**About this task:**
Whenever a line below includes "size", add it to the tally, then give the total and nothing more.

Collected data entries
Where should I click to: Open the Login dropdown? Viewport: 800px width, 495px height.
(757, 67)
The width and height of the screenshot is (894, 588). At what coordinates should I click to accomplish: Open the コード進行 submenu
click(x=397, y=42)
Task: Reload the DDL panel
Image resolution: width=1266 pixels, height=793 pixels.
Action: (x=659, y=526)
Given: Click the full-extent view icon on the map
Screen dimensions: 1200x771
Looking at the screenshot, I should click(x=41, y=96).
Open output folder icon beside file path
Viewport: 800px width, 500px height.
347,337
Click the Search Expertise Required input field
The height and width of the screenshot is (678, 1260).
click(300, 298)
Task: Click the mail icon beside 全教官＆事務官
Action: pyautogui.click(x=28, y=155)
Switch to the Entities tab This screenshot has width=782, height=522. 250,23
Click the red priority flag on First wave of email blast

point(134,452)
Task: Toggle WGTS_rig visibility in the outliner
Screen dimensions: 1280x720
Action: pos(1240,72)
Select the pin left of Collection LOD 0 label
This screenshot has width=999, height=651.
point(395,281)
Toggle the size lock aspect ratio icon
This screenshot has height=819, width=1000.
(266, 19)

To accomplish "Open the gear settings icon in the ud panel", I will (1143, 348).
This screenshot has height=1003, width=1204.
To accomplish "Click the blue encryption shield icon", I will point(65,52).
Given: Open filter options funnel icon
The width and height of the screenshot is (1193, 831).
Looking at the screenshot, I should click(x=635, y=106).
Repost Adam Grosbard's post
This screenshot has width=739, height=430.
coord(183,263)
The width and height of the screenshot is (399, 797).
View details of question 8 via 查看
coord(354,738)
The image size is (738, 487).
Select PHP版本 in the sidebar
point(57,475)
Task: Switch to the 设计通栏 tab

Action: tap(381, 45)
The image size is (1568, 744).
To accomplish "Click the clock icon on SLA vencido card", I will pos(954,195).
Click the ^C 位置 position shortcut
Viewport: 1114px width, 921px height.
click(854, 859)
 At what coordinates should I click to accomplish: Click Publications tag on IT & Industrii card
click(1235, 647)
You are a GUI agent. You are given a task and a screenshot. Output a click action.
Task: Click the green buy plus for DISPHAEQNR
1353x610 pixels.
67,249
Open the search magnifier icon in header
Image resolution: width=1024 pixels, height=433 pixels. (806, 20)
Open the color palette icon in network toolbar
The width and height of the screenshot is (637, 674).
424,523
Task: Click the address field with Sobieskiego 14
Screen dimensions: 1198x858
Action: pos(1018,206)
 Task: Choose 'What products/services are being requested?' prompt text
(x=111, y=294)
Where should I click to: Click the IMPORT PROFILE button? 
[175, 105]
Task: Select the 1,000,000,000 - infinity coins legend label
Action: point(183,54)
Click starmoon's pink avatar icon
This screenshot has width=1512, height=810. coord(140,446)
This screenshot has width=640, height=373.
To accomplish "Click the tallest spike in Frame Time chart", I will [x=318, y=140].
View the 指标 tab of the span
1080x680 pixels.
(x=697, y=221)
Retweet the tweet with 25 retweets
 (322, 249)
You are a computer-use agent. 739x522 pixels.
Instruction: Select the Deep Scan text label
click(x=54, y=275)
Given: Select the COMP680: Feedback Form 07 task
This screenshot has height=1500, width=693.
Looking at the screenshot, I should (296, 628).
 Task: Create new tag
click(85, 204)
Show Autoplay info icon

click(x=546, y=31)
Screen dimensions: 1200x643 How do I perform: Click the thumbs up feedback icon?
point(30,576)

**Reply:**
3